- _EXERCISE_
Every line of the entries below that mentions "hamburger" is to be copied out.

>>

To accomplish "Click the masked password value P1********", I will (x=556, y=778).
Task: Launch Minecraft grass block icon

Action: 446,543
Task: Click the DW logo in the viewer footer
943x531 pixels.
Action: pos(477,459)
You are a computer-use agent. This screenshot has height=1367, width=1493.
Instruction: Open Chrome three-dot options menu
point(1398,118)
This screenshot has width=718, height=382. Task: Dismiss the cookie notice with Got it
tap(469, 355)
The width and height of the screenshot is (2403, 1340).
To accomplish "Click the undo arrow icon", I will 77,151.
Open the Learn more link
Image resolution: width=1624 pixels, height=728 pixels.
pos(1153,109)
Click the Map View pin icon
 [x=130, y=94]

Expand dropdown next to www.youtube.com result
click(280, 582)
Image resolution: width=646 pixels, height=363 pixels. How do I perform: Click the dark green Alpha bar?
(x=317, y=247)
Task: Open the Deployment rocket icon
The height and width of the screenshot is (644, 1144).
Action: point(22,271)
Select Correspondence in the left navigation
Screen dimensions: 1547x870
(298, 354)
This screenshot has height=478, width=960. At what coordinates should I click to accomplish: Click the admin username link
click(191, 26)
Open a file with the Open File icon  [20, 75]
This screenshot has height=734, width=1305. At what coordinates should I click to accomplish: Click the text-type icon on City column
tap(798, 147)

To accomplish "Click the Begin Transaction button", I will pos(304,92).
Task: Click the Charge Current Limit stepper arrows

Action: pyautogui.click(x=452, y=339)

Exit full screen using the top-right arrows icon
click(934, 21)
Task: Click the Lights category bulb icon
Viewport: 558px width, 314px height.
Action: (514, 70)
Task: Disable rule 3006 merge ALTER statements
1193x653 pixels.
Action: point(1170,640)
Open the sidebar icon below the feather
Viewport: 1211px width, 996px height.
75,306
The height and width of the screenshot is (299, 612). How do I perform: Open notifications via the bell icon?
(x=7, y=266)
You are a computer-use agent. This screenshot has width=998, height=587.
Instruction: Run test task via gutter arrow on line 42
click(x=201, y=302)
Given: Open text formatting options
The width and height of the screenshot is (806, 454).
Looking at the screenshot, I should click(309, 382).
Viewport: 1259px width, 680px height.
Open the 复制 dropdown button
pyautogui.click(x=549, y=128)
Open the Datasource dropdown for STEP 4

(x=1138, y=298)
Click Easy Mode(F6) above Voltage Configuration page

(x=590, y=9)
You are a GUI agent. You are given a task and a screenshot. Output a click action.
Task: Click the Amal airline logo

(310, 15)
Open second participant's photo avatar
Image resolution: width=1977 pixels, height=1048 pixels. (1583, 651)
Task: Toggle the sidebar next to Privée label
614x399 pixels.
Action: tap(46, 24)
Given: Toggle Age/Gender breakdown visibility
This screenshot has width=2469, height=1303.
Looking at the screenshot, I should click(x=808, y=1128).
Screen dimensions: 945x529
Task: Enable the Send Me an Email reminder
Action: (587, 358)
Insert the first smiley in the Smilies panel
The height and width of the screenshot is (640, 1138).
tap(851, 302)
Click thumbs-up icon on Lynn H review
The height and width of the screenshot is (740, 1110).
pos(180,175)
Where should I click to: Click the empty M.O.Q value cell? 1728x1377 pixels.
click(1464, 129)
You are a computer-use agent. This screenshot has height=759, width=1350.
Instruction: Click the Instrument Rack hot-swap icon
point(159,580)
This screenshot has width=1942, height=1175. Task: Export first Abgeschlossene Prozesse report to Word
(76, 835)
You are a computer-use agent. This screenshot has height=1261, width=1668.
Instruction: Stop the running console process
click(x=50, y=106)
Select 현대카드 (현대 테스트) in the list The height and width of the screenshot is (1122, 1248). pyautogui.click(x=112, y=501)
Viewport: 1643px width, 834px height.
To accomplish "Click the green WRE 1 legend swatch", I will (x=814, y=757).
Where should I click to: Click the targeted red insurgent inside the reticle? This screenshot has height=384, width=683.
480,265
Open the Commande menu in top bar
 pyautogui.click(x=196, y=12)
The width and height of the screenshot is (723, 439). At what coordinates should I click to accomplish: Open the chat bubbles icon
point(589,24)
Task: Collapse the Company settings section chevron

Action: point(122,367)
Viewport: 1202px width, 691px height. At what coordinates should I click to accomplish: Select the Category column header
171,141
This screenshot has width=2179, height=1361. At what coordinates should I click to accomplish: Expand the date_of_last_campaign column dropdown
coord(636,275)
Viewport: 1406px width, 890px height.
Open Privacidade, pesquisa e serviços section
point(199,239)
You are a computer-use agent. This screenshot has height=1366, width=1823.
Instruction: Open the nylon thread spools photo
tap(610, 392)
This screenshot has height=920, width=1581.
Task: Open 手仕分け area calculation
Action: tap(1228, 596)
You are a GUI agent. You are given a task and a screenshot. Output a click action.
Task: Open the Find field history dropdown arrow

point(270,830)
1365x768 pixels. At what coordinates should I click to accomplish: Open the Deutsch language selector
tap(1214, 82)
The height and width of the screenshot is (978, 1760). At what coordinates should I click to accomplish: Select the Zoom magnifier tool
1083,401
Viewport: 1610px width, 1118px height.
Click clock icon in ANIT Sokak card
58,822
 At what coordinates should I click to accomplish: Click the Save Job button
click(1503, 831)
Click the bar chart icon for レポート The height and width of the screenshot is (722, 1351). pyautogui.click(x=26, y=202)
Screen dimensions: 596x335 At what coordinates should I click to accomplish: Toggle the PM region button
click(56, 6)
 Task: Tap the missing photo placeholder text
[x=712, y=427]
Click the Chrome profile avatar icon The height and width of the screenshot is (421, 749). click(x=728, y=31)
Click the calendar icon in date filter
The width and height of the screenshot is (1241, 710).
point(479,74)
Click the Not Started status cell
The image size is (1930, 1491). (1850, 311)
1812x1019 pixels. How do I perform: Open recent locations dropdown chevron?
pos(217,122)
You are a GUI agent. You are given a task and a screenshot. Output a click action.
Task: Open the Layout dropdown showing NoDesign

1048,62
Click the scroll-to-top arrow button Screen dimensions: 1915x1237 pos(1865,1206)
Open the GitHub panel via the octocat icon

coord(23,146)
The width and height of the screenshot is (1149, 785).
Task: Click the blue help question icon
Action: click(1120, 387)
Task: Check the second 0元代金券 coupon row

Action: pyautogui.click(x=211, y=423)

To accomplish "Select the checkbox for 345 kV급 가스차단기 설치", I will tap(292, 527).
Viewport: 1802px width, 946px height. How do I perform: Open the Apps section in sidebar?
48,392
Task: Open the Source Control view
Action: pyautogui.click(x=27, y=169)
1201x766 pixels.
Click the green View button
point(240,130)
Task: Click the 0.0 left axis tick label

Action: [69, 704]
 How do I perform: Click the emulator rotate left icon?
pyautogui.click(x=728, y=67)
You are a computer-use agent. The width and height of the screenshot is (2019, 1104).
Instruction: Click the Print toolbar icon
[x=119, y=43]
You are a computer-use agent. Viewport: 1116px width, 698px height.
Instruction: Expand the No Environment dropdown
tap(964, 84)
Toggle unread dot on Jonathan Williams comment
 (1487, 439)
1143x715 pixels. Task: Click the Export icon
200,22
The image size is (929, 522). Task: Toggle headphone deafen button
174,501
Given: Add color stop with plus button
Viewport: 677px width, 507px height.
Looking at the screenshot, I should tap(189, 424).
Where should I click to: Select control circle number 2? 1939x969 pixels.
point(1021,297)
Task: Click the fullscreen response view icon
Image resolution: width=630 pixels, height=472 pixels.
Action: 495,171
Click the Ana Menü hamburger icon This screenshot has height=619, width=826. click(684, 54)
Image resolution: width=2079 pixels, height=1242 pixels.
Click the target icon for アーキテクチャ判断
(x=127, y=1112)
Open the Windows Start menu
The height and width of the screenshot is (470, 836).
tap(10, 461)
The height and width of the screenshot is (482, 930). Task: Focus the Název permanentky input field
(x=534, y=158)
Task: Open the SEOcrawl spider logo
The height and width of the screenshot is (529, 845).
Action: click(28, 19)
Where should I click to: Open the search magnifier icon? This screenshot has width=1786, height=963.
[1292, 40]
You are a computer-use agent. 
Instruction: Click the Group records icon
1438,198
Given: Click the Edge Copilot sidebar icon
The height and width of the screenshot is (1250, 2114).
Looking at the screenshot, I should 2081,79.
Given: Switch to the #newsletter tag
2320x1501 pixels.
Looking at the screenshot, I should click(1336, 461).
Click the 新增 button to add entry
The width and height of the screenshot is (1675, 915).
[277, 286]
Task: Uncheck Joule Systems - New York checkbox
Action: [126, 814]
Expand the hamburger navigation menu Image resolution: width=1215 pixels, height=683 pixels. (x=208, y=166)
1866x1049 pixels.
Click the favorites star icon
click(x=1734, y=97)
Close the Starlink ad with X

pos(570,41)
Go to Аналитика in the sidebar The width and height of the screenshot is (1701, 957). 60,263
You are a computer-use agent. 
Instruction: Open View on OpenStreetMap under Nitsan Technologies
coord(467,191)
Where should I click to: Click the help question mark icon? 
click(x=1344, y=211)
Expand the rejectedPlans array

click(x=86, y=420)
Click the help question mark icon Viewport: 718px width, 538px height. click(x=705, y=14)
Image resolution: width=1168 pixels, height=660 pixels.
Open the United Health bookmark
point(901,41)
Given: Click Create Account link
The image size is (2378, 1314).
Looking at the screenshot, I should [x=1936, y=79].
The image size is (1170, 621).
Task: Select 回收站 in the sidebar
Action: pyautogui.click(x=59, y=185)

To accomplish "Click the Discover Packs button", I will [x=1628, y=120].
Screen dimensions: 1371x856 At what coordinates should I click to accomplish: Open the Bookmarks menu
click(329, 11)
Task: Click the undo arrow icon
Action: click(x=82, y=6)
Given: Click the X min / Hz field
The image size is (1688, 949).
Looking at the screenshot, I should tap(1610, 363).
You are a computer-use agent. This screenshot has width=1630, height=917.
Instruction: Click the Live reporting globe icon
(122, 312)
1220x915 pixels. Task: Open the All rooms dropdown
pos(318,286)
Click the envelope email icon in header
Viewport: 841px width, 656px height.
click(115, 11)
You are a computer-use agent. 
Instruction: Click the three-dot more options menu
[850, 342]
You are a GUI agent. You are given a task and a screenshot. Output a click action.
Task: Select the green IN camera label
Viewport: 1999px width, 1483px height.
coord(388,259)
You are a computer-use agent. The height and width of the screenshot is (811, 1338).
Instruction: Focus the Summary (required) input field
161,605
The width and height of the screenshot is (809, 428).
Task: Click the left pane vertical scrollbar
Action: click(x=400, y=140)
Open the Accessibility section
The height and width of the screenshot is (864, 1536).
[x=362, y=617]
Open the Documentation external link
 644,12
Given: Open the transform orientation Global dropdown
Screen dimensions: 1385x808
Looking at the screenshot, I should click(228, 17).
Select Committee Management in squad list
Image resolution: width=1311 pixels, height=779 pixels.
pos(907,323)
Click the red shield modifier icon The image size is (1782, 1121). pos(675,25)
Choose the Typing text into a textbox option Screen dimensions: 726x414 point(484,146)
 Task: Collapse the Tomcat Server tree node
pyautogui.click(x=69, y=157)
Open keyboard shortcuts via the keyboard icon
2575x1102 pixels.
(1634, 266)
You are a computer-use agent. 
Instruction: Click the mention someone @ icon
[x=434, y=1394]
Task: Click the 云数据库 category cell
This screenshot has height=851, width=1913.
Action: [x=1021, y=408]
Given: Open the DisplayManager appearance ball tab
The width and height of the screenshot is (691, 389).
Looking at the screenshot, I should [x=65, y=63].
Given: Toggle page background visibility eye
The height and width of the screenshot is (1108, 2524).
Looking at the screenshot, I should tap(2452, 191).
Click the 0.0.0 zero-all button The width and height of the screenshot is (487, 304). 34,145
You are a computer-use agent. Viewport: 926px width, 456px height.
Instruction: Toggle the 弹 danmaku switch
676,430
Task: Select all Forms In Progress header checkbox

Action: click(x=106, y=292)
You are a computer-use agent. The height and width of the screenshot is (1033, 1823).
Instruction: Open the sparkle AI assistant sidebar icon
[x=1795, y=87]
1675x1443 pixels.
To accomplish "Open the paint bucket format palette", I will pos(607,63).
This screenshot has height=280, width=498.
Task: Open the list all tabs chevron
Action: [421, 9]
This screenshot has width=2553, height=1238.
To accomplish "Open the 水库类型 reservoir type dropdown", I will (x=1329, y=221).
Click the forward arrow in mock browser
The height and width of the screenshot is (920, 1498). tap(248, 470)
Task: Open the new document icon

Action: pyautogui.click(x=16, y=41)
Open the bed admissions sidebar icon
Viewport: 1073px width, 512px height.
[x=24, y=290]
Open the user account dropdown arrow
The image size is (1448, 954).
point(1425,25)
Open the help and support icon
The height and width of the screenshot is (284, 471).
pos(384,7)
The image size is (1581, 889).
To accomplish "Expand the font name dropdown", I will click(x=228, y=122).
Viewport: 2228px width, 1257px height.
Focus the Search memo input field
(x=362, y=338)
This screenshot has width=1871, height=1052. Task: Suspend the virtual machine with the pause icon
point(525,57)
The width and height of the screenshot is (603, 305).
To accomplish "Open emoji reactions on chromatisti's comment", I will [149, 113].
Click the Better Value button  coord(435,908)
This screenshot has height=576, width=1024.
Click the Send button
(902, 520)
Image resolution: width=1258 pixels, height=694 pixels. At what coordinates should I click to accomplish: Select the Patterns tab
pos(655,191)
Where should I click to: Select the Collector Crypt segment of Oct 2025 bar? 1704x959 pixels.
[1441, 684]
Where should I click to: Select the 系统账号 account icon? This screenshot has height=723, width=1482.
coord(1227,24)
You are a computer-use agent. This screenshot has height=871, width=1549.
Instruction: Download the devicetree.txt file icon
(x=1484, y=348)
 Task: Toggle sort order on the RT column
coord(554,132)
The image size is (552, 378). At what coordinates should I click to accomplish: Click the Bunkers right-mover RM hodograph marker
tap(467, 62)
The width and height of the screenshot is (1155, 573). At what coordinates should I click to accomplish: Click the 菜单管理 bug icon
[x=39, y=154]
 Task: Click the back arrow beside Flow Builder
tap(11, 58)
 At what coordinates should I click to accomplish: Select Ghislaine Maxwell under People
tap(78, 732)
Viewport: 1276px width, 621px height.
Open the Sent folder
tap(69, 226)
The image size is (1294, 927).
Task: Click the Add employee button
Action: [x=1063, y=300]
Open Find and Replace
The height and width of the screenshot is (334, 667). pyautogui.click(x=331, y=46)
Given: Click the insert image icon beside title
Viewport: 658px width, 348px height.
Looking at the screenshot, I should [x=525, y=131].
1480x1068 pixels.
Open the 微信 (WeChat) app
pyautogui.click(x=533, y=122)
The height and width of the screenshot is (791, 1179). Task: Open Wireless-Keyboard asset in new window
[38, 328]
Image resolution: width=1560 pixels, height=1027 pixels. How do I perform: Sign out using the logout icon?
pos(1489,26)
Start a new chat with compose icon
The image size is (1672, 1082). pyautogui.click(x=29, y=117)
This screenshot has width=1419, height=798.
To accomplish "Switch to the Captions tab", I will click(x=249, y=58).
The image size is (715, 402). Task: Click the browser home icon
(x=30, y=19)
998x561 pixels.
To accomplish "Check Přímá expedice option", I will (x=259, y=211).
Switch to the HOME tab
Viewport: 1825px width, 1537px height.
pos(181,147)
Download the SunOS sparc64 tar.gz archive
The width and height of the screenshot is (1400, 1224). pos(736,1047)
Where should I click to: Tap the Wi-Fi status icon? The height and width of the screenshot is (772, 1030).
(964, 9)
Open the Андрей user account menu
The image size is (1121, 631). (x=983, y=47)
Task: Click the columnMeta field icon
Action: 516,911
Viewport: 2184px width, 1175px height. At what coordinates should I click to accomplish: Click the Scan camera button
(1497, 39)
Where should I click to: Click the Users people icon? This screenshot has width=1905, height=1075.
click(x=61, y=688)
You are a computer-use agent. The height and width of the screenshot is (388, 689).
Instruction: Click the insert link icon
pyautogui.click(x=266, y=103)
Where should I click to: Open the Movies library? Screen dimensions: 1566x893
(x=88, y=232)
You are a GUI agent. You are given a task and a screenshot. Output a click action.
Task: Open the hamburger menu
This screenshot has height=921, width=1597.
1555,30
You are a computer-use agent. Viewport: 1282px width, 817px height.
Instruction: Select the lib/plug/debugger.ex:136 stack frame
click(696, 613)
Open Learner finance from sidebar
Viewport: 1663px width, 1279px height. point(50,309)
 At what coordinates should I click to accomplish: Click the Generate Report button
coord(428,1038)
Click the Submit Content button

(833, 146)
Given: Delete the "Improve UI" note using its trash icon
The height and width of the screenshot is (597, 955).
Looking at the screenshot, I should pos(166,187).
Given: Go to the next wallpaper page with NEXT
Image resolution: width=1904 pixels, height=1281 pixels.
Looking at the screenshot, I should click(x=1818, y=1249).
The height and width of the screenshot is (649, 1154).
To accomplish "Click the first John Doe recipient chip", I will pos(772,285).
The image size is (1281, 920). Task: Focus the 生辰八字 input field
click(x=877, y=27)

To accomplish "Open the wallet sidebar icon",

<<

- _SOLUTION_
Click the Ana Menü hamburger icon This screenshot has height=619, width=826. click(684, 54)
Expand the hamburger navigation menu Image resolution: width=1215 pixels, height=683 pixels. (x=208, y=166)
Task: Open the hamburger menu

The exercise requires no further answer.